I cannot remember if I have done some things. The pest control service man had been coming to my house for 15 years, then suddenly I had a new technician. He retired without saying anything! At least I do not remember he said anything about retiring. I wanted to send a card, thanking and congratulating him. The trouble is, I think I did send him a retirement card. Should I send him another card and explain? Or just send it and hope he has already forgotten I sent one earlier? If I did send one already, that is. See what I mean?
I am in the home stretch. Such things are to be expected. I sometimes cannot remember if I fed both dogs, or if I fed them at all. (I think they often get fed twice.) I worry that I might not be able to see well enough to renew my license, though my vision still corrects to 20/20 with glasses. I worry that I might do something stupid like leave the car running, or a burner on the stove.
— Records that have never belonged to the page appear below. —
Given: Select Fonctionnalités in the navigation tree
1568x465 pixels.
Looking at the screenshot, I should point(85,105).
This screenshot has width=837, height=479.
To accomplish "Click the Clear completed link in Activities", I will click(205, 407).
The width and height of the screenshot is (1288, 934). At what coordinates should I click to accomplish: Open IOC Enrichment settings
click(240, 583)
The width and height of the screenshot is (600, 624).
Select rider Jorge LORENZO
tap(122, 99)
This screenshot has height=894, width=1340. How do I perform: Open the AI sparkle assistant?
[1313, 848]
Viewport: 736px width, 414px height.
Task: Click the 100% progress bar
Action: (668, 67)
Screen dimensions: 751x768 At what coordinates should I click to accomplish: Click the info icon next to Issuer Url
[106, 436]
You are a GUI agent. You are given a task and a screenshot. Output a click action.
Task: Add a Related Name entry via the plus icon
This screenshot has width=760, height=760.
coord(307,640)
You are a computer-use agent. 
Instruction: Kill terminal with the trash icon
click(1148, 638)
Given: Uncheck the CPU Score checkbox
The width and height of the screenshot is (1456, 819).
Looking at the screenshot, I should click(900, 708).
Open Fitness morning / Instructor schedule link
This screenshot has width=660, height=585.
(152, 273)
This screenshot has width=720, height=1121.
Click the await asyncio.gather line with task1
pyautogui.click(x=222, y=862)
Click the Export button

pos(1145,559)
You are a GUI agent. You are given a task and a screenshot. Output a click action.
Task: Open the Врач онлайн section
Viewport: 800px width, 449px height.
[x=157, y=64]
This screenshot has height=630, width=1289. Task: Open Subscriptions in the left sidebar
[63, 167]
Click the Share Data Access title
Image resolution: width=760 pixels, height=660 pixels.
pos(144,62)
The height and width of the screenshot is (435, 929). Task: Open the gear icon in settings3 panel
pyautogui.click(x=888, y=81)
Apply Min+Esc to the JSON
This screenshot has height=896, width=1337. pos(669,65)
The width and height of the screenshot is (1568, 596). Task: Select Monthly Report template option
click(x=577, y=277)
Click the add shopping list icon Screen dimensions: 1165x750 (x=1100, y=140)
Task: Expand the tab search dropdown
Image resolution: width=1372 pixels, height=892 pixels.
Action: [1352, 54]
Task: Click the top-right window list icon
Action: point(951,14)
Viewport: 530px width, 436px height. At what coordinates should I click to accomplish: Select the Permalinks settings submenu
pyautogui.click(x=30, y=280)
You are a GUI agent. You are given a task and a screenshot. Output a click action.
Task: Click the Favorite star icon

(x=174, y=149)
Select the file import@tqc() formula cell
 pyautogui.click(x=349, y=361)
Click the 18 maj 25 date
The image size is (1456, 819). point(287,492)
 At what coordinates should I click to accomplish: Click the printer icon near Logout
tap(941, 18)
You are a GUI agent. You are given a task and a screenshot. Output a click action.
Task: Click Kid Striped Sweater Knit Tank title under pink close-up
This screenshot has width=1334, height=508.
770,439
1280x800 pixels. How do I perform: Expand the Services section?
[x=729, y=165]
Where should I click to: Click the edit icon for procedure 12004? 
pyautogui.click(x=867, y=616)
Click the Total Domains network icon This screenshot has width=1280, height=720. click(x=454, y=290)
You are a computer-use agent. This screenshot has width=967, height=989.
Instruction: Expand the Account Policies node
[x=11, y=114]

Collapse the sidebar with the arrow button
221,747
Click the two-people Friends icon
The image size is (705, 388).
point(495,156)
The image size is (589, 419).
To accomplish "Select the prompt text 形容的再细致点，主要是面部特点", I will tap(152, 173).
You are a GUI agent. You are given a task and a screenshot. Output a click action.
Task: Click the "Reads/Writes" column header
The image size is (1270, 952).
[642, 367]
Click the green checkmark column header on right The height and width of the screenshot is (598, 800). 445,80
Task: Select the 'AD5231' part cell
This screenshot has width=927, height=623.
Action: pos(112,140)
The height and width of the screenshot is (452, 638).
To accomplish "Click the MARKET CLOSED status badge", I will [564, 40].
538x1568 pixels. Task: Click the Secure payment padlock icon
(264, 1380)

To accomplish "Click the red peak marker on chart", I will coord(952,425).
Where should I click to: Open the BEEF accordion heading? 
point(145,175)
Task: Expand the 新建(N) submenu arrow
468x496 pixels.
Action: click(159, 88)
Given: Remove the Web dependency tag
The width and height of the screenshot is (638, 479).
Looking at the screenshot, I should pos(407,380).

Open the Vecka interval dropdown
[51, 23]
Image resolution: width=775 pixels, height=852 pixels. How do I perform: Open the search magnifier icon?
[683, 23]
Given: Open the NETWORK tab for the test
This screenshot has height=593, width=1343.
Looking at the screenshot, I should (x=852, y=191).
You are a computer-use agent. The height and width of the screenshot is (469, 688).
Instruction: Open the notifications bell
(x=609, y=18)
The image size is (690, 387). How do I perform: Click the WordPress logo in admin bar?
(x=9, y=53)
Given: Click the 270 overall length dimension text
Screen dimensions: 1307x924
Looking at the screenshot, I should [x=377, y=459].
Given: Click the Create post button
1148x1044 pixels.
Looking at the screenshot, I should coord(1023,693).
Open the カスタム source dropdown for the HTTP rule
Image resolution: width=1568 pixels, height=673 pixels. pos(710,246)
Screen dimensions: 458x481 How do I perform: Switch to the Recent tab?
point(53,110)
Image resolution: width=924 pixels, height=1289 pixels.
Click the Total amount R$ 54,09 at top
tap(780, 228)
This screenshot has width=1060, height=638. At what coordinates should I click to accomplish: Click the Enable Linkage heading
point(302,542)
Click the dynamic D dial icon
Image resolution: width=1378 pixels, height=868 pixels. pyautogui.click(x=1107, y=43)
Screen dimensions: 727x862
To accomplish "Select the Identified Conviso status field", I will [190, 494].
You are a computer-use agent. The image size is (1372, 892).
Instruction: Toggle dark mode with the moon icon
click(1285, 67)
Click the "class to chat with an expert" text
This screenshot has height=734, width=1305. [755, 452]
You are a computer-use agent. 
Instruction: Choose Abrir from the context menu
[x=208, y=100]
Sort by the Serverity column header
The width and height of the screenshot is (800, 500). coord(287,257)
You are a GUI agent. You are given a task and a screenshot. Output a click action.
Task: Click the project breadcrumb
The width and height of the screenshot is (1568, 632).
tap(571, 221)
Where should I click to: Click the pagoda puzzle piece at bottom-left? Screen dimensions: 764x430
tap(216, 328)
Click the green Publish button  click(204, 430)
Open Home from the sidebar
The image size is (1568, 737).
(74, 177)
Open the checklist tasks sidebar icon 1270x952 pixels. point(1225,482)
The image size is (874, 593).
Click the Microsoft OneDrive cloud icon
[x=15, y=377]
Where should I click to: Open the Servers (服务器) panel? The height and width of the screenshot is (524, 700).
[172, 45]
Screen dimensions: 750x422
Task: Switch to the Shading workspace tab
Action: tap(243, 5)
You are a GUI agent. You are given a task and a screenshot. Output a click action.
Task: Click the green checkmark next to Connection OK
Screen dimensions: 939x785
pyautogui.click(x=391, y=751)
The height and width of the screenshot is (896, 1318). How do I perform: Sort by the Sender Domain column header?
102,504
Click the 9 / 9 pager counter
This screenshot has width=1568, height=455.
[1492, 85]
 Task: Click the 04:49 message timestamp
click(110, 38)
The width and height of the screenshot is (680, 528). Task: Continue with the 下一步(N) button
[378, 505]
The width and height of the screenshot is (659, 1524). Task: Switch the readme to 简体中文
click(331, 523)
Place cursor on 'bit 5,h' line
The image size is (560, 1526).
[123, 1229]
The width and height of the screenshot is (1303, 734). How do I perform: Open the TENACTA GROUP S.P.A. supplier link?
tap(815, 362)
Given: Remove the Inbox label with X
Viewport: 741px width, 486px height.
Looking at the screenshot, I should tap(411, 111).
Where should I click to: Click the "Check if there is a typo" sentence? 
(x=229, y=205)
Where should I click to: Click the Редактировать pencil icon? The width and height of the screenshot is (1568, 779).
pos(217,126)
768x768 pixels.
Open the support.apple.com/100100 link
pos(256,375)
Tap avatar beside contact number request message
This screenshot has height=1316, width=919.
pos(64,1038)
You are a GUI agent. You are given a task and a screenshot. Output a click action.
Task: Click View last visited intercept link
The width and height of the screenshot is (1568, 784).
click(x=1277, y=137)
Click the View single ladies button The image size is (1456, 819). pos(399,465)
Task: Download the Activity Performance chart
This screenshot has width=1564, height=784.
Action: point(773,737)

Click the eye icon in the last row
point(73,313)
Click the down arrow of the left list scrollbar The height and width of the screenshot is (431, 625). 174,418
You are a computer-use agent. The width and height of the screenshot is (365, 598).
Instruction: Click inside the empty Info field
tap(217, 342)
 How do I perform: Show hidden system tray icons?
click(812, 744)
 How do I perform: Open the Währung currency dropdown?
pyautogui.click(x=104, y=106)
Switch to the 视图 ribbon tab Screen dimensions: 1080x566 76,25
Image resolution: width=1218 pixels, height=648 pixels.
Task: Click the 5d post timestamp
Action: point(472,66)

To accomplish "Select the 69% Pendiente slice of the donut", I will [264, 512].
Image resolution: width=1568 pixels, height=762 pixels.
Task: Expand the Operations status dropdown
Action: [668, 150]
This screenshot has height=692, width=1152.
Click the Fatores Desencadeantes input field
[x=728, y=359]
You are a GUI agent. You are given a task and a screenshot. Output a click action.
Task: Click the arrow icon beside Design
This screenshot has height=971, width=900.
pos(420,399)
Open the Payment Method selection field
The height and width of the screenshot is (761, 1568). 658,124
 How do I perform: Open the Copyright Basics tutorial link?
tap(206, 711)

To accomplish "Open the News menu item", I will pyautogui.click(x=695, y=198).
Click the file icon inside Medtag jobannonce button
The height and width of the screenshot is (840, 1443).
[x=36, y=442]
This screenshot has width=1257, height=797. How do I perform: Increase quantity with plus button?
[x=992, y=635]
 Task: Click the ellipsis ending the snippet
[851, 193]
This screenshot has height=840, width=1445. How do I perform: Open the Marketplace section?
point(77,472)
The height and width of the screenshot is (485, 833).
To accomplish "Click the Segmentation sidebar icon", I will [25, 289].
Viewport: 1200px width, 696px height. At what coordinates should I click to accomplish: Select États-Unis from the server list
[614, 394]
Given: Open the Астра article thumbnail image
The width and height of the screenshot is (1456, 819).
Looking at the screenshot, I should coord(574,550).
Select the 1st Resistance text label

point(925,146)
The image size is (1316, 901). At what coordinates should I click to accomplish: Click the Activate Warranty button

Getting old is not terrible, yet. If I live long enough, it will be terrible. I simply cannot imagine living in an old folks home. How goddamned awful that would be! I am in no hurry to check out, but I also do not want to overstay my welcome on this old earth.
I know I am coming down the homestretch, or as Bob puts it: "The fourth part of the day is already gone."
Whoever or whatever created this world with all her creatures has a reason for the horrific reality of suffering and death. I hope it is a damn good reason.